最終組の1組前でプレーしていたシンは通算14アンダーでホールアウトし、リーダーボードを確認した。すると、ついさっきまでトップを走っていたはずのP・ゴイドスが突如ボードから消えていた。「あれ? と自分の目を疑った」とシン。
最終組の17番で、後続を1打リードしていたゴイドス。パー3のティーショットをグリーンに乗せ、6メートルのバーディチャンスにつけたのだが、バーディパットがカップを1メートルオーバー。パーセーブして最終ホールに向かう、と誰も思っていたが、そこから信じられないことが起こる。1メートルのパーパット、ボギーパット、ダブルボギーパットと3回連続でカップに蹴られ、1オン5パットのトリプルボギー。茫然自失の本人。優勝争いをしている好調な選手が1メートルを4パットするとは……。
解説のラニー・ワドキンスも「目を覆いたくなる。確実に1メートルを沈めてパーで切り抜けると思ったのに」と言葉を失った。上がり2ホールをパーでクリアすればシンを1打抑え、2017年の3M選手権以来となる6年ぶりのツアー6勝目が手に入るはずだったが、勝ったシンさえ「ショックだ」と同情する悪夢のような出来事だった。
ところで開催コースのワーウィックヒルズG&CCは、かつてレギュラーツアーのビュイックオープンの舞台だった。シンはその大会で3度(1997年、2004年、2005年)優勝を飾っており、今回が4度目の勝利。
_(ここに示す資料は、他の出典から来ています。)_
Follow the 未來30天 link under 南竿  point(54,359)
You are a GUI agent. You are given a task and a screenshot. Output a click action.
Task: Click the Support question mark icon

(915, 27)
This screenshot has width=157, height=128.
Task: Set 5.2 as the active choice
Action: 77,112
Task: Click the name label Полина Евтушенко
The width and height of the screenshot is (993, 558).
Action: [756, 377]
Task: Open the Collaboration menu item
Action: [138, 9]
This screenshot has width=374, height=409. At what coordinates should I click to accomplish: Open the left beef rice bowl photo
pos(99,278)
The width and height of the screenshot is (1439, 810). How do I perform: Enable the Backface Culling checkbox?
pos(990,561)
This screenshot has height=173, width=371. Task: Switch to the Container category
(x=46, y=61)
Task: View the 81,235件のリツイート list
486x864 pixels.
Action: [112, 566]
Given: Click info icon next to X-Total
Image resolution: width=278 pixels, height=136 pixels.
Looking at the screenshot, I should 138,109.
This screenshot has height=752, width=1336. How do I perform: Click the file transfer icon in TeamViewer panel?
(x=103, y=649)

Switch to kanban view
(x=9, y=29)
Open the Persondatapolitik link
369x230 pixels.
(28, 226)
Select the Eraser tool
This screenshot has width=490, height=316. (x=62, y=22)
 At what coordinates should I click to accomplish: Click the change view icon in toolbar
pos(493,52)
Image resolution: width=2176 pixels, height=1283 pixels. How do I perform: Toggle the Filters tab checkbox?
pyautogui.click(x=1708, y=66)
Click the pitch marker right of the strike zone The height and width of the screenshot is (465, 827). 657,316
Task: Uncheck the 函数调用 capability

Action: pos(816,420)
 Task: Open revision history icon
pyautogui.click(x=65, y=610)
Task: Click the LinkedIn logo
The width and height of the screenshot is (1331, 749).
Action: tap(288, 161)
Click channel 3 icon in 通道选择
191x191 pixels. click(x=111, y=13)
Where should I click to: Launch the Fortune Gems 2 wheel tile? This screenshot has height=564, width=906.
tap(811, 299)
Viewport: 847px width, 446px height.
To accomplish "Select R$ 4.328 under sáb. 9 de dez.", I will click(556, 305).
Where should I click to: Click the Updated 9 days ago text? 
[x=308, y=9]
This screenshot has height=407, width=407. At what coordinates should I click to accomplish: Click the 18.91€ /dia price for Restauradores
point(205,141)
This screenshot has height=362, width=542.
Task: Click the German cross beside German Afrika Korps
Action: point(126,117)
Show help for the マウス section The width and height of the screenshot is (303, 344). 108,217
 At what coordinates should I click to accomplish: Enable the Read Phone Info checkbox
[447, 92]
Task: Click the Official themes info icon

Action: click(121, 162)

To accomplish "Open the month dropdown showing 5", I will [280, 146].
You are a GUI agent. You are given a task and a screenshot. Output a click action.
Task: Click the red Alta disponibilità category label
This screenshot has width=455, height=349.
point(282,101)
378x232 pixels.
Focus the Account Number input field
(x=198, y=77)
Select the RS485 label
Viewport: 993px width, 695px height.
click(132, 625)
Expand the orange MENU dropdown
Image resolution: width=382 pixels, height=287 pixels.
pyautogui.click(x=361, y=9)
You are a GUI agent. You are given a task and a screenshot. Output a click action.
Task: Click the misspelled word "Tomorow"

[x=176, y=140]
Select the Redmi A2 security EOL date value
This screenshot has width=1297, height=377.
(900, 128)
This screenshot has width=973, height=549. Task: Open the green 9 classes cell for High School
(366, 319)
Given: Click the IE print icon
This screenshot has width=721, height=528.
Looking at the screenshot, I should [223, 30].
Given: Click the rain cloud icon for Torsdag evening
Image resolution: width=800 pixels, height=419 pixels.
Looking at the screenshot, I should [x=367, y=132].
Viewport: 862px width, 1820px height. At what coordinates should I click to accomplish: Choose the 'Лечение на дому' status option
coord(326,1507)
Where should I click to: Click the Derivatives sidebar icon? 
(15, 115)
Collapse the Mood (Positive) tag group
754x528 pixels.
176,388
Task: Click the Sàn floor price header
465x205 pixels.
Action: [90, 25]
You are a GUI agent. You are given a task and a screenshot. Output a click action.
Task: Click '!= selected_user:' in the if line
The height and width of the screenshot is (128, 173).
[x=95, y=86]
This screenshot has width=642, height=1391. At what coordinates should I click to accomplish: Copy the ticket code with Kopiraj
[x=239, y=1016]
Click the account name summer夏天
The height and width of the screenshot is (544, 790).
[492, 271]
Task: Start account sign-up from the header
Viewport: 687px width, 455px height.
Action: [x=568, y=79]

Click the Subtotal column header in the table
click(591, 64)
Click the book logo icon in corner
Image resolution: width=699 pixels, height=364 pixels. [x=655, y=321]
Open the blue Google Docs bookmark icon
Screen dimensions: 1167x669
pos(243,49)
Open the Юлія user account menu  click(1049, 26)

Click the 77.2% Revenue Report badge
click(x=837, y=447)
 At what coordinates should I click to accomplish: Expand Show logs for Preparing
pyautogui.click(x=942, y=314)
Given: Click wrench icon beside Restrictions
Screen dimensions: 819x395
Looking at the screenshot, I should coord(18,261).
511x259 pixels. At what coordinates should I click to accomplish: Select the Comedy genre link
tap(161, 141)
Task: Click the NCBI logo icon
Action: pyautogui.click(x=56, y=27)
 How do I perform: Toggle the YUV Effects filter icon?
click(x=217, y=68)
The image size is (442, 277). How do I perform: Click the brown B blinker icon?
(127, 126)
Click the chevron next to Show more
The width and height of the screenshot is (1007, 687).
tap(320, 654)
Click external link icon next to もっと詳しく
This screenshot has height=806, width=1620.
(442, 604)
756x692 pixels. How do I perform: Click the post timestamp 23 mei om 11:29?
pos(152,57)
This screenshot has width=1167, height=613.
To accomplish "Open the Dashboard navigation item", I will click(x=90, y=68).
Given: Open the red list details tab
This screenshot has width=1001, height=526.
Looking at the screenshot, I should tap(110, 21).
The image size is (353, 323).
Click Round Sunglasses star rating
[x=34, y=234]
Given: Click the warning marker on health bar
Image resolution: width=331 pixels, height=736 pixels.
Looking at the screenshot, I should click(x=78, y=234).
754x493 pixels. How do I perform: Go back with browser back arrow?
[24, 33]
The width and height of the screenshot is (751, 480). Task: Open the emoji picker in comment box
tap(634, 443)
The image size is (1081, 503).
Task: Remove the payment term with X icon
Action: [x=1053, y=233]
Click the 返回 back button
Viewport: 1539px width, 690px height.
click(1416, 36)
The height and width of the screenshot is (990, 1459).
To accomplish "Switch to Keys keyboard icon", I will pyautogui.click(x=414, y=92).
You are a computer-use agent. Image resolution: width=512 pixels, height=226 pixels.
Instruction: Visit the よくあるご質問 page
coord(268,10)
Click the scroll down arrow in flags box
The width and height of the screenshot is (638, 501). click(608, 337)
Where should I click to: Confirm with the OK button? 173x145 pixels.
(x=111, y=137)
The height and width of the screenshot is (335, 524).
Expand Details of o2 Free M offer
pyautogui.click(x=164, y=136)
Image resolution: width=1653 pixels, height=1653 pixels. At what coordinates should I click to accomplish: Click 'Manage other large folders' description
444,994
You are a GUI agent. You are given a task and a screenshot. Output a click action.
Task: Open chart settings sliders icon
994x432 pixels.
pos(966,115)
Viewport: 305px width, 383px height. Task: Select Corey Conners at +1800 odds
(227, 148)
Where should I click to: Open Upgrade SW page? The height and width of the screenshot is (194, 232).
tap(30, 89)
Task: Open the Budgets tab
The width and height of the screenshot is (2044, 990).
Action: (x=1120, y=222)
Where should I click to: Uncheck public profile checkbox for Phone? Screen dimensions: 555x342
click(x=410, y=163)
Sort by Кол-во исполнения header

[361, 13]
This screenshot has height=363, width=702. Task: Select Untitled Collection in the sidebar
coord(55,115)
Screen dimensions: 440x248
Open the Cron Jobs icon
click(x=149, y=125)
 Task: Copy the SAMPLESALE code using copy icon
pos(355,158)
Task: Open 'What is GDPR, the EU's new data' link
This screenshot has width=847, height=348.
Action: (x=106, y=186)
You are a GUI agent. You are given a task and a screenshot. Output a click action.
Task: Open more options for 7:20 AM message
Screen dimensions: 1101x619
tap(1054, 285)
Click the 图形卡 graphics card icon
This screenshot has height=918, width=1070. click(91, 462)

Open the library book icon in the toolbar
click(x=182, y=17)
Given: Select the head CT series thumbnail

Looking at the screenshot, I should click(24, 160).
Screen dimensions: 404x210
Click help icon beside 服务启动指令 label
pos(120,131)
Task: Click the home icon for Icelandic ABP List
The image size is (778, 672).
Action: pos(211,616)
「このコースではなぜかドライバーが思ったところに飛んでくれる。ドライバーとパットが噛み合って勝ってきたけれど、今回も少し前まで悪かったパットが機能してくれた」と相性の良さを強調。「最近、自分のゴルフが戻りつつある」とタイガーの全盛期に世界ランク1位に輝いた実力者。次回は相手のミスによる“棚ぼたではない”完璧な優勝を目指すつもりだ。